Saved data entries:
==============================

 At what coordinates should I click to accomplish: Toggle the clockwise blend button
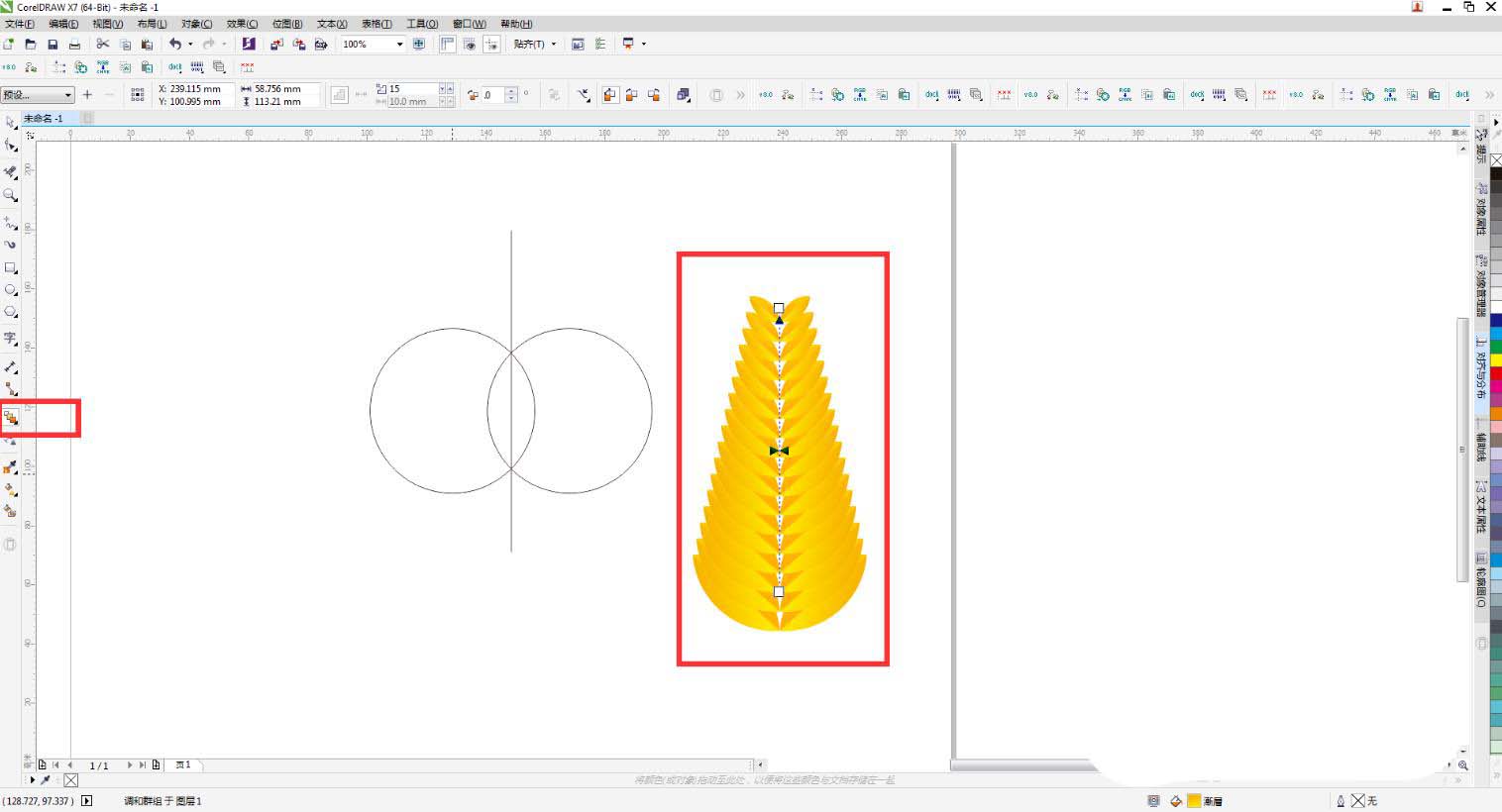coord(631,95)
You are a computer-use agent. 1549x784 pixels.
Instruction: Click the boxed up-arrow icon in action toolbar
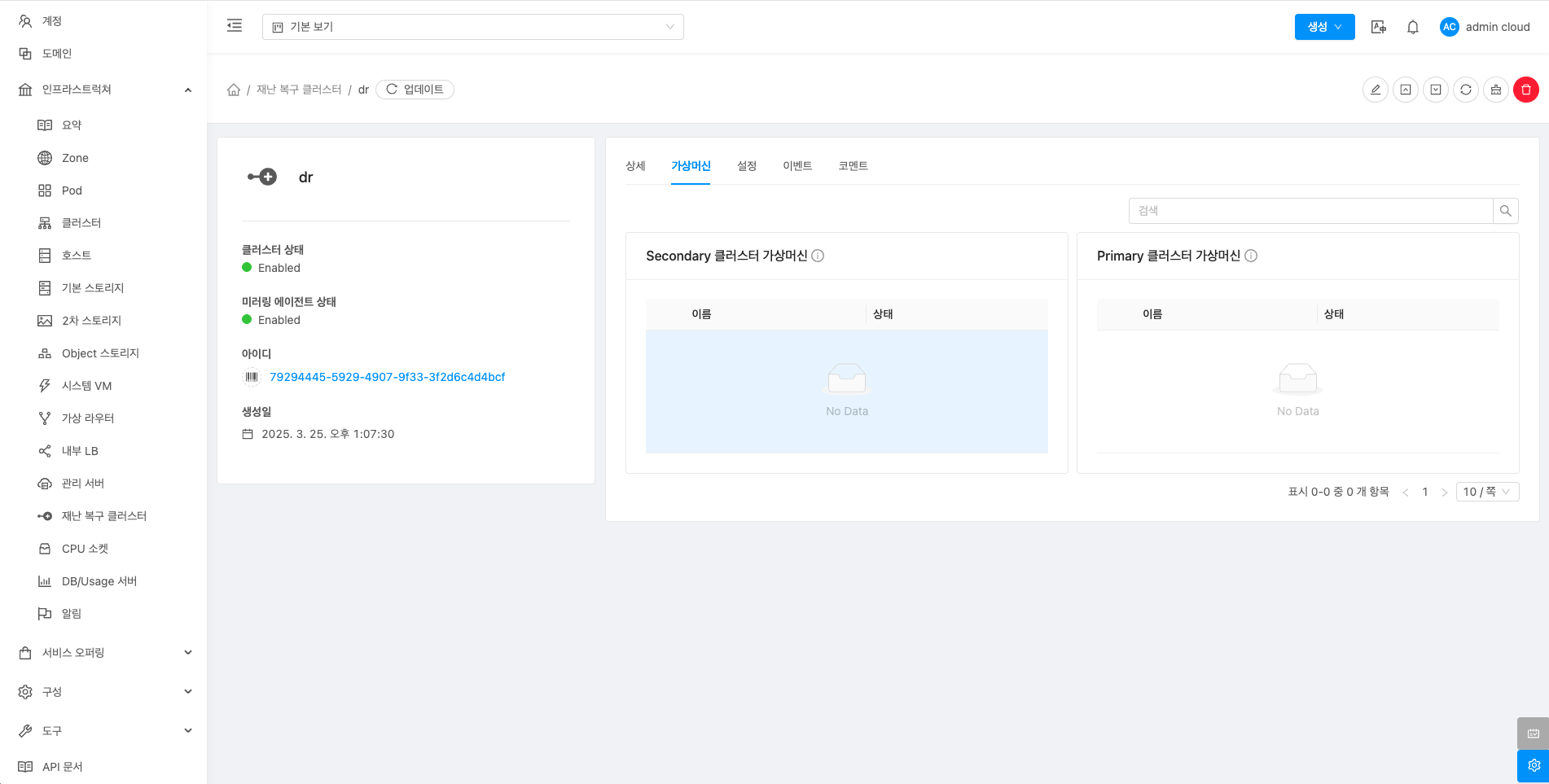pyautogui.click(x=1405, y=90)
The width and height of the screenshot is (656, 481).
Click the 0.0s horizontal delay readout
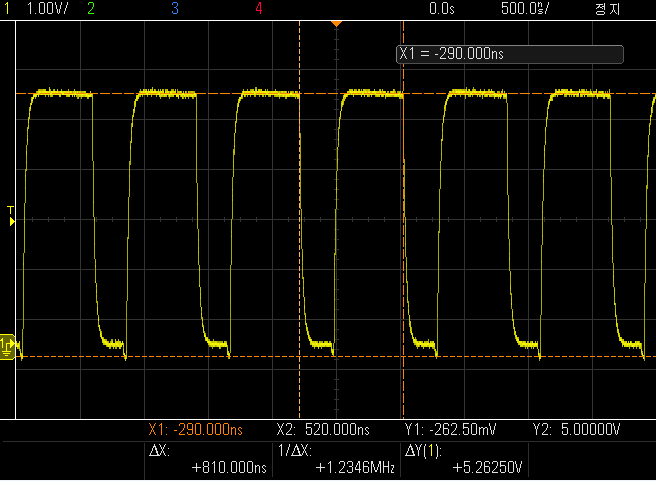coord(440,8)
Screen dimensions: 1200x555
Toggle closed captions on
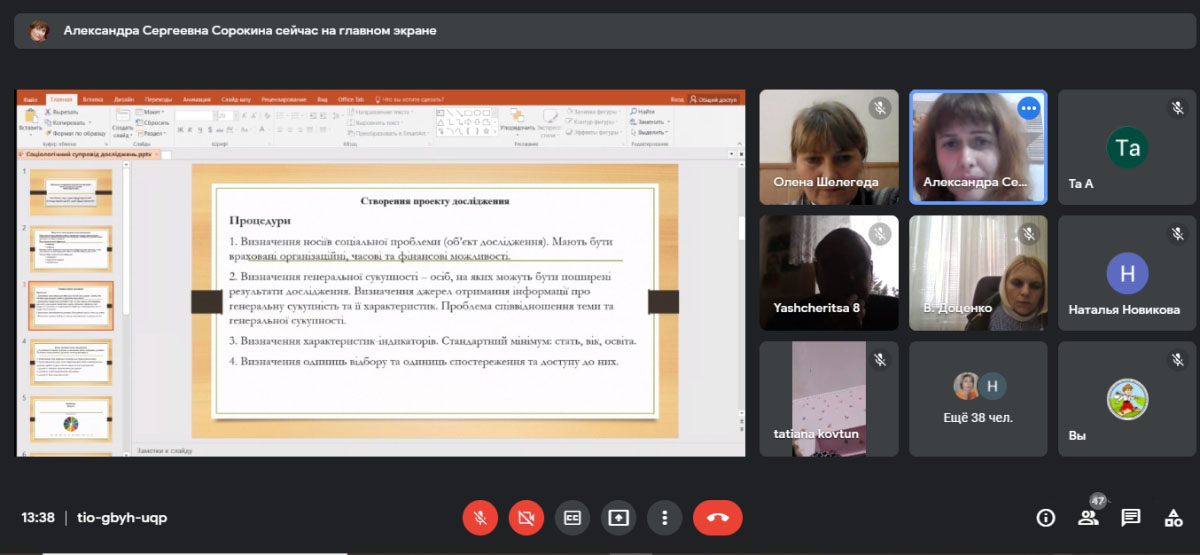[572, 518]
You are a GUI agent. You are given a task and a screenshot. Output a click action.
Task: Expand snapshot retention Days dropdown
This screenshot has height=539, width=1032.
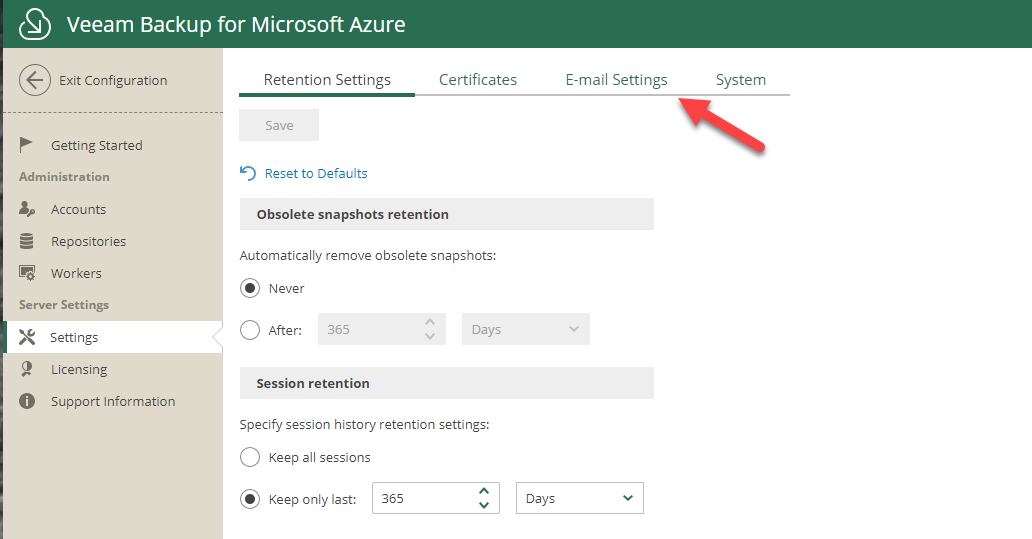coord(526,329)
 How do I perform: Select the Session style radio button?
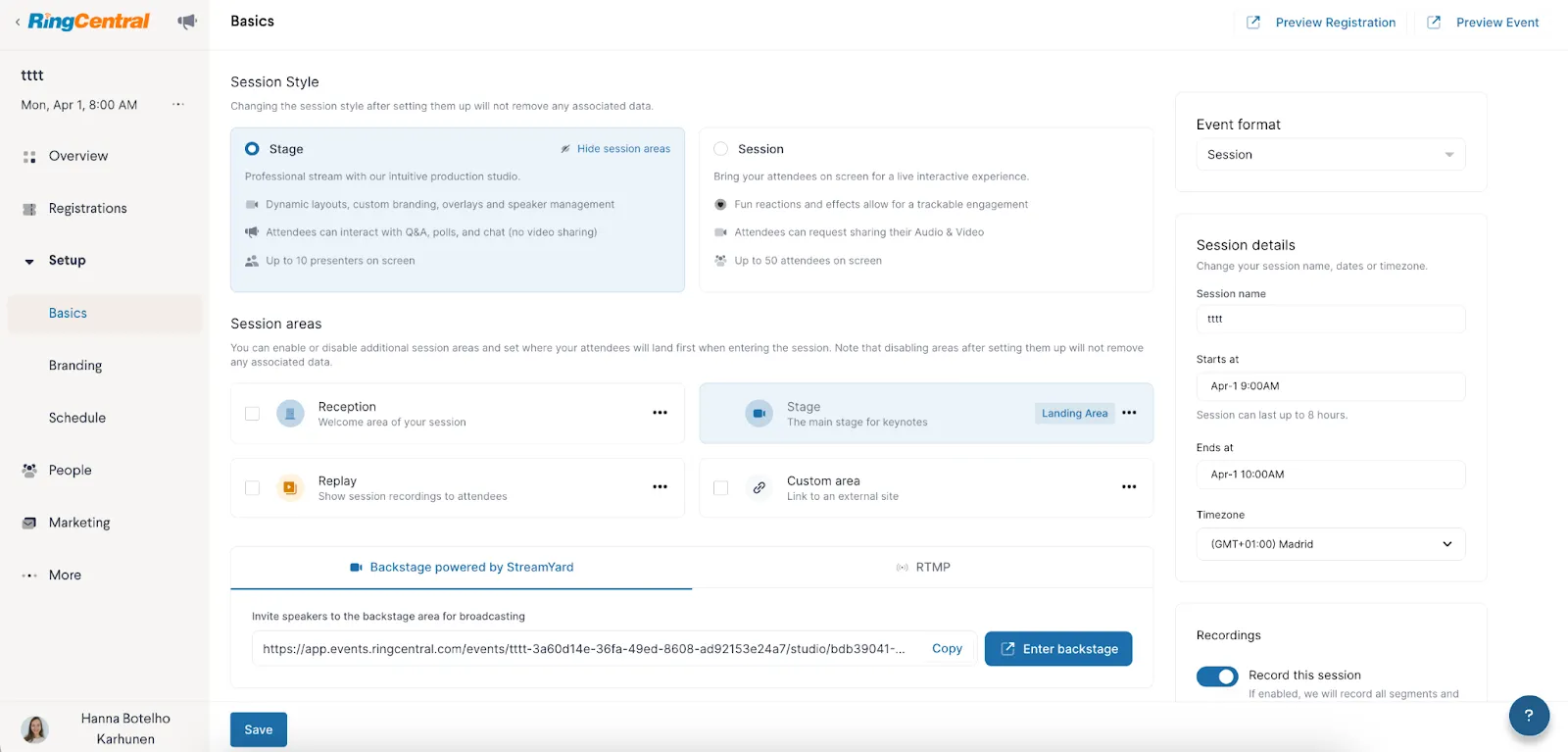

==============================

Problem to work on: Rewrite the material above with "screenshot" replaced by "screen capture" everywhere it occurs, changing nothing else. Leave out the pictures.

Correct response:
 At what coordinates should I click to accomplish: Toggle the clockwise blend button
coord(631,95)
You are a computer-use agent. 1549x784 pixels.
Instruction: Click the boxed up-arrow icon in action toolbar
pyautogui.click(x=1405, y=90)
The width and height of the screen capture is (656, 481).
Click the 0.0s horizontal delay readout
coord(440,8)
Screen dimensions: 1200x555
Toggle closed captions on
[572, 518]
You are a GUI agent. You are given a task and a screen capture. Output a click action.
Task: Expand snapshot retention Days dropdown
This screen capture has height=539, width=1032.
coord(526,329)
 How do I perform: Select the Session style radio button?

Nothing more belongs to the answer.